Consider the following illustration: In 1993, an American woman named Rita Lakeburg gave birth to Siamese twins. Doctors determined that if the twins – who were sharing critical internal organs – would remain joined together, both would die. The only option was to perform an operation which would kill one and save the other. But, argued the moralists, isn't that murder?

This decision stupefied doctors until they discovered a 1977 ruling by Rabbi Moshe Feinstein who had used Talmudic sources to present a clear and unambiguous ruling in a similar case.

Rabbi Feinstein had asked the doctors: "How do you intend to perform the surgery?" They told him: "We will save Baby-A, and kill Baby-B." Rabbi Feinstein then asked, "Could you reverse the procedure and achieve the same results – meaning, could you instead save Baby-B and kill Baby-A?" They answered: "No, Baby-A is the only one we can save."

At which point, Rabbi Feinstein told them to go ahead and perform the surgery. Why? Because according to Jewish law, if one person is directly threatening to kill another, then it is morally correct to stop them. In this case, Rabbi Feinstein ruled that the very existence of Baby-B was threatening the life of Baby-A, which gave Baby-B the status of a killer (albeit unintentional). Therefore, Baby-A could, so to speak, stop his killer.

While the medical and halachic factors are far too detailed to derive any general rules, this story still illustrates the power of Torah to illuminate the world.

The Talmud notes that the windows in the Holy Temple were of an unusual construction. Usually, windows are built wider on the inside wall and narrower on the outside wall, in order to bathe more light to the interior. At the Temple, however, the reverse was true: the windows were narrower on the inside and wider on the outside – because from the Temple, spiritual light shown outward to illuminate the entire world. This is what the prophet Isaiah meant in referring to the Jewish people a "Light Unto the Nations" (Isaiah 42:6).

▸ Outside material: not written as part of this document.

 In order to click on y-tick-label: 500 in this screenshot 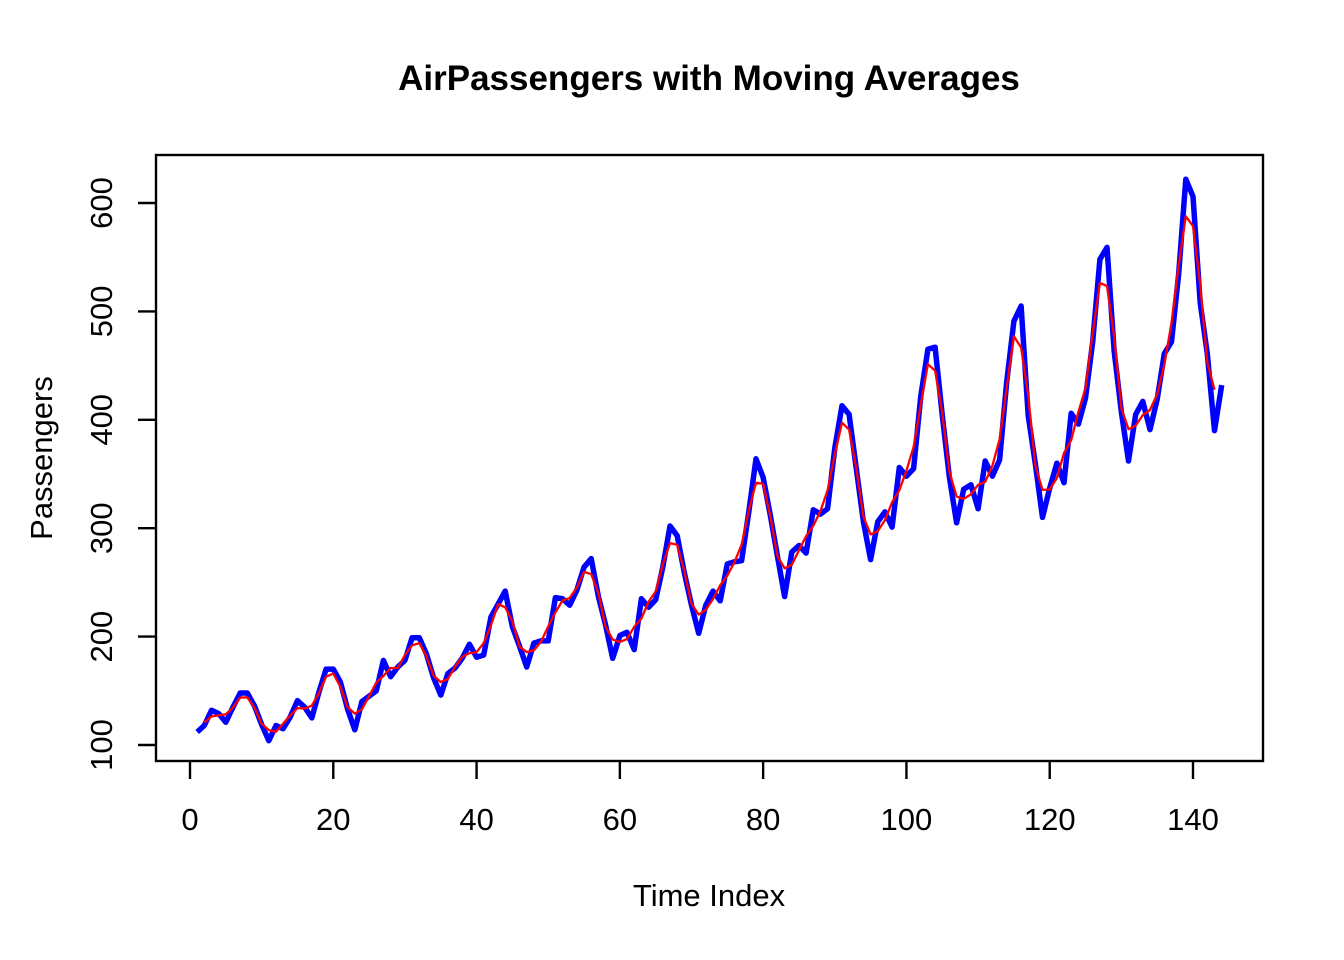, I will do `click(102, 312)`.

Who taught the world morals and ethics, if not the Jews? Certainly not Sparta, not Athens, not the Romans, nor the Persians. Imagine a warrior on his way to pillage. On what philosophical basis he is permitted to attack? His answer: "I am stronger and might makes right!"

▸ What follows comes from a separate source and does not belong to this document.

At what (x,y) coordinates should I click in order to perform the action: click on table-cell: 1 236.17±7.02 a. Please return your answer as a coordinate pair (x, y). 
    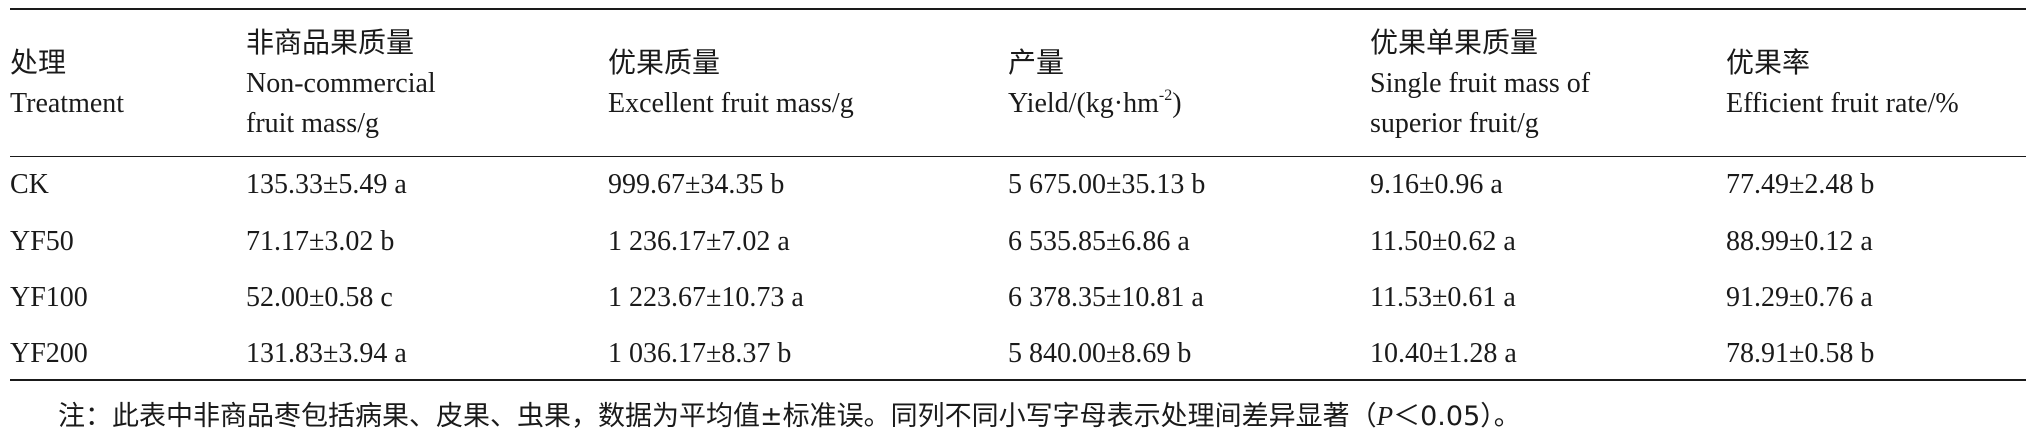
    Looking at the image, I should click on (699, 242).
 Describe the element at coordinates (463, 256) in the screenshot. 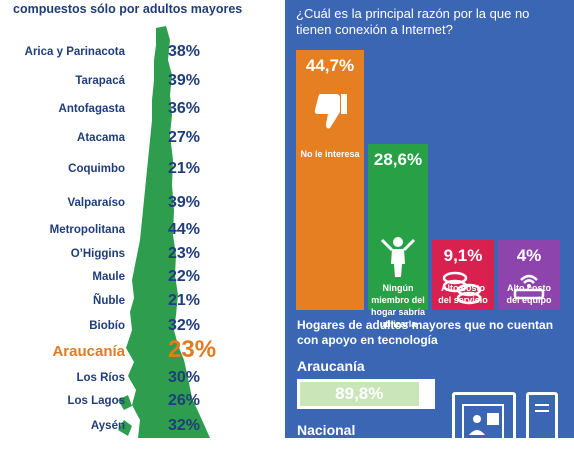

I see `reason-value: 9,1%` at that location.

The ones who taught the world that "might does not make right" were the Jews. Our Torah and prophets gave the Western world the concepts of love your neighbor, universal education, and all people are created equal. The Liberty Bell carries the verse in Leviticus "proclaim liberty throughout the land," and the United Nations building is inspired by Isaiah's vision of "they will beat their swords into plowshares."

The Eternal Message

In this week's parsha, the Midrash quotes God telling Aaron the High Priest: "Lighting the Menorah will be your eternal contribution." The commentators ask: Lighting the Menorah was done only while the Temple was standing. So what does it mean that "lighting the Menorah is eternal?"

The answer is that the truths we glean from Torah are eternal. The truth of Torah is precious today more than ever, as society grows increasingly desperate for direction. In a world full of ethical issues like cloning, euthanasia and the homeless, Torah is our outside, objective standard. It gives direction and is a hedge against extremism, illuminating the delicate middle path of logic and reason.